After we walked in, suddenly everything around me was filled with memories. I realized just how many years I’d been involved with this magical place. It all seemed both familiar, and yet new. “Wait – that house used to be green, and they’ve added a Japanese maple.” And when we got near the amphitheater, “When did they install all these pretty pavers and bricks?” I wanted my perfect memories to stay perfectly frozen as they were. But, it doesn’t work that way.
I never thought about making perfect memories during my routine, mega-dozen road trips to Chautauqua and the long, long walks during many summers of writing classes. Whether attending lectures, concerts, plays or recitals, it never occurred to me that Chautauqua’s golden hours or days would change for me. That change began to wash over me as we took the bus from the gate to the amphitheater.
I told Dear Richard that I wanted to walk in – like I always had – and maybe we’d have to ride back. I had my cane and I thought I was ready. I wanted to stroll past the gardens, past the families supping on their porches or reading in their hammocks. I wanted it to be the way it had always been. But, a bit overwhelmed by the distance, I had to settle for quick glimpses from the bus window.
My old days and nights at Chautauqua were filled with parties, friends, laughter, ice cream cones, and boat rides. The beautiful flowers everywhere are the backdrop for rehearsing violins, babbling fountains or the pock, pock, pock of tennis balls.

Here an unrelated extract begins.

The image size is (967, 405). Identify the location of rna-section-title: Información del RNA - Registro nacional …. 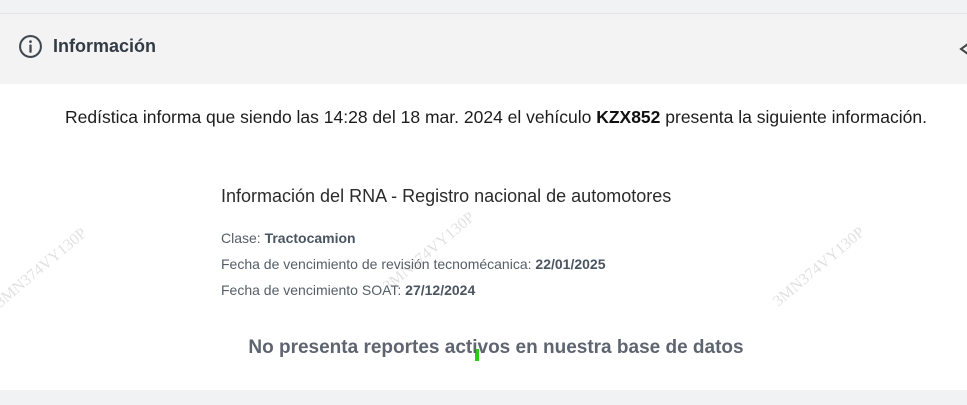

The place completely fills all your senses. I was always totally immersed, feeling very fortunate to be there, in love with the experience. But I often felt I was the one who snuck in. Chautauquans seemed to possess special aptitudes, a unique slant on the world that perhaps I could learn by being there. The first time a government big-wig took my question during the Q & A at the amphitheatre lecture, I thought, I am getting this. And that same week, Mitch Albom, the author of Tuesdays with Morrie, seemed to be speaking only to me as he talked about writing memoir. My relationship with Chautauqua was growing.

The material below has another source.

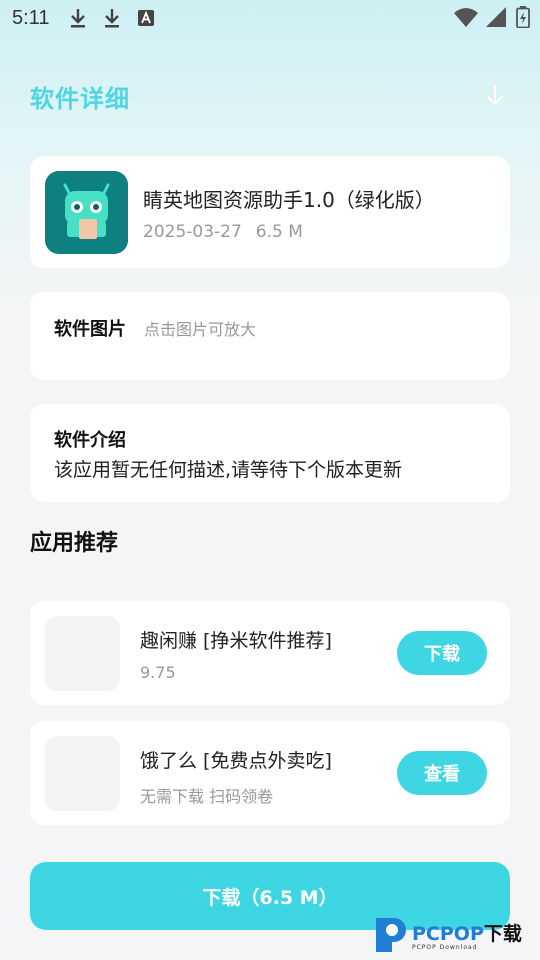  What do you see at coordinates (207, 796) in the screenshot?
I see `rec-app-sub: 无需下载 扫码领卷` at bounding box center [207, 796].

So I embraced stretching my brain with new ideas. I delighted in meeting committed, artsy people whose worlds had nothing in common with mine – and yet were so intriguing. I listened to Marlene, the voice instructor, exclaiming over her summer opera proteges. I talked to Phil, the portrait artist, who explained why pastels were the right medium to portray children. I had to look within, and open my mind to absorb the exotic creativity around me. There was so much to revel in …the dance, the art exhibits, the classes. And yet, like so much we do, I took it for granted that I could always go, appreciating the value of its eclectic days, its world-class curriculum – that it would always be there. Although actually walking through my memories is a bit eclipsed for now, the next best thing suffices with Chautauqua’s bus system… that I never thought I would need.
Last week, on our 38-mile ride home, the feeling of immersion, happiness, and fulfillment returned – just like the old days. And I realized that I cannot allow a few personal challenges to stand in the way of treasured hours yet to come. More golden memories – straight ahead.